** EXTRACT PROVIDED **
<<<<

By Eric Fischer, Senior Product Manager, Data Solutions 

In part 2 of our series on how Accruent Data Insights works and how it helps the healthcare technology management (HTM) profession, we focus on the standardization of medical device categories.

The process of organizing medical devices into categories seems trivial – until you realize how fragmented and massive the medical device industry is. Mature categorization schemes such as UMDNSGMDN and the FDA Product Code Classification are sophisticated, but without boundaries and strategies to map to these schemes you risk having as many categories in your database as there are device models themselves. Furthermore, consistency in applying the classification schemes is often lacking.

As a result, categorization of medical equipment has evolved into a problem area for many healthcare technology management (HTM) leaders. This leads to substantive, negative impacts on maintenance processes, planning processes and overall technology management in hospital systems.

Accruent Data Insights addresses this issue by standardizing medical device categories so that your organization’s data is more consistent and useful, no matter which categorization scheme you follow.

Using Artificial Intelligence to Standardize Categories

Accruent looked to modern big data and artificial intelligence strategies for a solution. In my previous post, I covered how Accruent Data Insights standardized all the medical device models in our data warehouse. Once that process was done, Accruent could view the categorization data for any given device model in unique ways.

One way of thinking about categories is to consider how a computer would look at them, which is by treating the categories as numbers. Yes – strings of words can actually be converted into numbers. This technique is a part of artificial intelligence called word embeddings. Word embeddings, or word vectors as they are often called, have been critical to making recent advances in AI, particularly in the field of natural language processing (NLP).

The most basic type of word embedding is called a word count vector. In extremely simple terms, it works by counting the number of words in a vocabulary, looking at each word’s frequency, and then assigning each word a vector. The higher the vector, the more frequently the word is used.

Below is an example of one for the “BD Carefusion Alaris 8100” infusion pump, based on the massive data about this device in the Accruent data warehouse:

[('PUMP', 0.2662337662337662),
('INFUS', 0.2077922077922078),
('MODUL', 0.11688311688311688),
('PATIENT', 0.032467532467532464),
('LARG', 0.032467532467532464),
('VOLUM', 0.032467532467532464),
 ('PURPOS', 0.025974025974025976), …

 

The word count vector above tells us that most of the time the item is categorized using the word “pump.” “Infusion” is a close second. (I will explain shortly why the root word “INFUS” is used instead of “INFUSION.”)

From a human standpoint, we know this is an infusion pump. The cool thing is that a computer program can reference the word vector to make educated predictions of what a good category match would be. When the computer program compares the word vector to the FDA standard categories list, the computer selects the FDA category of “PUMP, INFUSION” (not surprisingly!) as the best match. The word vector also tells us it is modular and a large volume pump, which are both shockingly accurate.

Eventually, if you were to look at the entire word vector, the occurrences of relevant words would drop off significantly and have little value. By design, they have low numeric values tied to them, and as such the word vector also sees them as irrelevant.

>>>>

** TASK SET **
1. In the post on standardizing medical device categories, which FDA category does the computer program pick as the best match for the "BD Carefusion Alaris 8100"?
2. Continue the post on standardizing medical device categories from its last sentence.

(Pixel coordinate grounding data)
<<<<

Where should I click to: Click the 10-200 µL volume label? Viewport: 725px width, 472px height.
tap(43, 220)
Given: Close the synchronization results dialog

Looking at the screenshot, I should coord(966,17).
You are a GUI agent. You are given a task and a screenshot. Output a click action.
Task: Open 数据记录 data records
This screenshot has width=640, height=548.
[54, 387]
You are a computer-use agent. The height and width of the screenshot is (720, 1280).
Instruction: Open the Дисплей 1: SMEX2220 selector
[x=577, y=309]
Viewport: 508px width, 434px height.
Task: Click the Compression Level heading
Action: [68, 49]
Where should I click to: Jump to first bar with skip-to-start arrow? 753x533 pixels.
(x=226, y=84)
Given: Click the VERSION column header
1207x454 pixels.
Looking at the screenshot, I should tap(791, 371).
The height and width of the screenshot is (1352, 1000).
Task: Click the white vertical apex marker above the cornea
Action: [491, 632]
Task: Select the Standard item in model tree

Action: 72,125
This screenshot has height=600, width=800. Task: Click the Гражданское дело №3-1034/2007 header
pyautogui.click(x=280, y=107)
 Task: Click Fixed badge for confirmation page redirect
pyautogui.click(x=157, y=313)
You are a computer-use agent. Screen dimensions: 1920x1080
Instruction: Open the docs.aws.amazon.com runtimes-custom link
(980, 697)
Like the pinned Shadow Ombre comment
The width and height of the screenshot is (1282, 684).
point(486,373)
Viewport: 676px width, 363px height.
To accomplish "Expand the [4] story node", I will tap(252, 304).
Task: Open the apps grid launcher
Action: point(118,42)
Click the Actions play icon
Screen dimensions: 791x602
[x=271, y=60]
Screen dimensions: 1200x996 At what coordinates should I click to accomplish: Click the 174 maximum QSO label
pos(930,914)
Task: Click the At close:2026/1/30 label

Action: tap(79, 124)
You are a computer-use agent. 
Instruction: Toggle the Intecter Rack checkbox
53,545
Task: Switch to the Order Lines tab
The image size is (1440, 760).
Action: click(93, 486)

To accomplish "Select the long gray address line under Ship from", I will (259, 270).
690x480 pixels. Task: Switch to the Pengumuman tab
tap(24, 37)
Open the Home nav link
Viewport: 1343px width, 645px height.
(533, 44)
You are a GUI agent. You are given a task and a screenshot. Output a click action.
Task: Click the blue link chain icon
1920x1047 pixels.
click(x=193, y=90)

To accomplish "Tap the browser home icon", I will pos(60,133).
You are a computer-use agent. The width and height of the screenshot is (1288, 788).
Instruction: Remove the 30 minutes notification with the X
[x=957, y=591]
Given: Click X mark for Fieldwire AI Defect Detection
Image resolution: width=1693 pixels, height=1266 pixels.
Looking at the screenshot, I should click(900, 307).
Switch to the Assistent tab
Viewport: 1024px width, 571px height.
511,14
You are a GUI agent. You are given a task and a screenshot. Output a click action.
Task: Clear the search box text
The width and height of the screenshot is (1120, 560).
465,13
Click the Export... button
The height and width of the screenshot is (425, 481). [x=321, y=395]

>>>>

** EXERCISE ANSWERS **
1. PUMP, INFUSION

2.
Back to how I mentioned “INFUSION” was shortened to “INFUS” in the word vector: Accruent decided to use two tactics common in this space called lemmatization and stemming. This helped with word vector creation because we would often see “pump” instead of “pumps” or “radiation” instead of “radiology” in the customer’s CMMS system.

Good Categories Lead to More Good Data

While the technology applied to the huge dataset worked well, the result was not perfect. So next, Accruent leveraged the FDA categorization as a check against what the computer declared was appropriate. We also performed significant manual human review of the results to improve the accuracy.

Once we had confidence in our categories and the ability to map to category schemes, we decided to automatically map all devices to the AHA. This helped us get a benchmark of useful life for each medical device and was used as part of the life expectancy intelligence, which will be discussed in a future blog post article in this series.

In addition to better life expectancy data, we were able to use the category data to find outliers in prices and reliability metrics based on the category level insights. So having good categories made the Accruent useful life, reliability and pricing data better as well.

How Accruent Data Insights Can Help You

We often hear customers struggle in their efforts to map to sophisticated categorization schemes. The good news is that Accruent Data Insights does not offer any new standard for you to follow; it simply helps you categorize using whichever standard you choose – which often is your own standard. And another plus is its Data Standardization report shows you how your data can be more consistent in its own categorization methods.

Accruent Data Insights is automated, so getting useful results is quick and painless. Even simply mapping to AHA to get life data you can act on is a breeze. If you’d like to learn more, please reach out. Ask your Account Executive for a free data cleaning report card so we can show your how this technology can help you. As always, we can be reached at sales@accruent.com or by visiting Accruent Data Insights to request a demo.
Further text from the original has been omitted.